→ Exercise instructions:
Please find the lines in the entries below that contain the word "computer", and copy each one.

→ Task inputs:
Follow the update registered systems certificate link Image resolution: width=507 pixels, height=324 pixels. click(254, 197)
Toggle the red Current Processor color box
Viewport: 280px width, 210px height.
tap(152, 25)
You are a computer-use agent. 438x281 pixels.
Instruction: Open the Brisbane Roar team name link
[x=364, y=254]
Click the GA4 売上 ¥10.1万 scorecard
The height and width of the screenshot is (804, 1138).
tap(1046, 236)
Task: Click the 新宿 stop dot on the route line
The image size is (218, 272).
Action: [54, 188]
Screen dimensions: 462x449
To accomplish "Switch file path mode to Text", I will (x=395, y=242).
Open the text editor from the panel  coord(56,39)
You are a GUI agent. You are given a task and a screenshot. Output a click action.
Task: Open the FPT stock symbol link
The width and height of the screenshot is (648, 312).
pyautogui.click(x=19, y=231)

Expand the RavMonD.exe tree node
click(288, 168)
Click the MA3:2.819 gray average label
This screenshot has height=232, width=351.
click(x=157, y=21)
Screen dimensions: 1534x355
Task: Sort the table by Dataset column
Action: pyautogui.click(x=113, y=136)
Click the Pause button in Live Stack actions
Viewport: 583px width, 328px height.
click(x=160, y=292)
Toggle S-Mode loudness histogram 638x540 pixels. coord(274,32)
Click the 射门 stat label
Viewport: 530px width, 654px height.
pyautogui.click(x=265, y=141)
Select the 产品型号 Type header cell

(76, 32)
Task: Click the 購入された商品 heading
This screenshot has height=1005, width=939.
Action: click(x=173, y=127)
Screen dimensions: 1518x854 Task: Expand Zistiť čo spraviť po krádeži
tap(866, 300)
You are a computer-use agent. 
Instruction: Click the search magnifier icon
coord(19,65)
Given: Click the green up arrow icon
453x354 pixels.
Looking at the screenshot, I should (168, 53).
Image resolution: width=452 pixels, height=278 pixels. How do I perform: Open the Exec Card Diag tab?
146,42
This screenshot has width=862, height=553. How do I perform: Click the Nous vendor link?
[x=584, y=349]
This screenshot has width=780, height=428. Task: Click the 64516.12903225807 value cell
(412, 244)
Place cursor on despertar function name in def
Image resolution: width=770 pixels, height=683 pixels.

→ Output:
You are a computer-use agent. 438x281 pixels.
You are a computer-use agent. 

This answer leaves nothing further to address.